The public has become oblivious to the issue. Thus there is little if any pressure put on governments to end the danger. The issue is almost never mentioned in election campaigns, and the average elected politician, those we normally consider informed on current events, has a kindergarten-level of understanding of the role nuclear weapons play in preventing the conditions for peace. Those parliamentarians and even many civil society advocates who do get into nuclear weapons issues often succumb to what is considered the higher level of knowledge of the officials and technocrats who treat the subject as a numbers game instead of a moral issue. The public is intimidated by “experts.”
Disarmament education, started valiantly by the UN in the 1980s, has fallen by the wayside. Defence studies now grab the lion’s share of public funds. We are turning out university students who regard nuclear weapons as just part of the “furniture” of life. There is a little nuclear abolition activity on the campuses, thanks to the Global Zero movement, but student activism pales compared with that of the 1980s.
Civil society movements contain informed, courageous individuals, and we should be grateful, but they are not a critical mass.
Certain elements of society, by definition, possess the responsibility of leadership.Three of the most influential—religious, academic, and business—are all failing to foster public policies that build true human security. These three principal leadership groups approached the subject collectively, have made no sustained effort to communicate views that address the continuation of life on God’s planet, uninterrupted by the human catastrophe that nuclear weapons portend.

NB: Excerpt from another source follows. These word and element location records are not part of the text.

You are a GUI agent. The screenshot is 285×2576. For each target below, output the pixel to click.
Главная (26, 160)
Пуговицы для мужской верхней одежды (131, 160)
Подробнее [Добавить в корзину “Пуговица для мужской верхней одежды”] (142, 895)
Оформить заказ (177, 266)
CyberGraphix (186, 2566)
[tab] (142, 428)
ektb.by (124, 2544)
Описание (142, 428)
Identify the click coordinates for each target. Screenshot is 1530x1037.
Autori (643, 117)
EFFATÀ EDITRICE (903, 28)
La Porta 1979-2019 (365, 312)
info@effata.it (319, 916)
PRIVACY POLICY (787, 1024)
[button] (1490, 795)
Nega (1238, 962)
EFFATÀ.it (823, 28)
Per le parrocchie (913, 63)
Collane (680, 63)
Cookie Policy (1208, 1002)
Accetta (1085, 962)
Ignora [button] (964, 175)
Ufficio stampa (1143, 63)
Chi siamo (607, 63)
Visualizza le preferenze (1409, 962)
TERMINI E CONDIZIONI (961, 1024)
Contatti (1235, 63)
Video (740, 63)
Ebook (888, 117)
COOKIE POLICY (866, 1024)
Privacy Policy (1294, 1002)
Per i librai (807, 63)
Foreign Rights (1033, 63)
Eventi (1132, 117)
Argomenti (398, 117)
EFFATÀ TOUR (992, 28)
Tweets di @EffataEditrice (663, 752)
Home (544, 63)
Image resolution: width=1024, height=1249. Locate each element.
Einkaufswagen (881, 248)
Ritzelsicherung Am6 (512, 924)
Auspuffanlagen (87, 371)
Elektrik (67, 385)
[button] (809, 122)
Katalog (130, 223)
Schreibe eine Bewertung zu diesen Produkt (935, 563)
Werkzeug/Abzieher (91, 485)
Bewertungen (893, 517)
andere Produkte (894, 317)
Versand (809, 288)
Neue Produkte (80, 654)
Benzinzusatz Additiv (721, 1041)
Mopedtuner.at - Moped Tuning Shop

I expressed at the beginning a fear that my analysis might lead to despair. I hope my observations do not produce despondency. Despite the obstacles I have named, support for nuclear disarmament is growing,
More than three-quarters of the countries of the world have voted for a UN resolution calling for the commencement of negotiations leading to the conclusion of a Nuclear Weapons Convention. Support comes from across the geo-political spectrum, including from Asia, Africa, the Middle East, Latin America, and parts of Europe, and includes support from some of the countries possessing nuclear weapons, including China, India, Pakistan and North Korea. In fact, the International Campaign to Abolish Nuclear Weapons has noted that nations supporting a ban make up 81 percent of the world’s population.
More support is coming from such important groups as the Inter-Action Council—20 former heads of state from key countries, including the United States, Canada, Norway, Germany, Japan and Mexico; and the December 2011 Summit of Leaders of Latin American and Caribbean States.
It will take a combination of enlightened governments, more knowledgeable parliamentarians, and civil society activists to build a world agenda for peace, that the recalcitrant elements of the military-industrial complex cannot counter. Nuclear disarmament is a social movement, and when social movements mature they become unstoppable. The end of slavery, colonialism and apartheid are all examples of social movements that, at first, were ignored by establishment thinking, then vigorously opposed before at last becoming a basis for a new social order.
The worst thing that anti-nuclear weapons campaigners could do would be to lose heart. The movement must maintain confidence that it is on the right side of history. The world is moving closer to constructing a treaty that would ban all nuclear weapons. Even if another generation is required to complete the work, what counts now is that measurable, irreversible progress to it be achieved.
Hon. Douglas Roche O.C. is a former Ambassador for Disarmament and member of the Senate of Canada.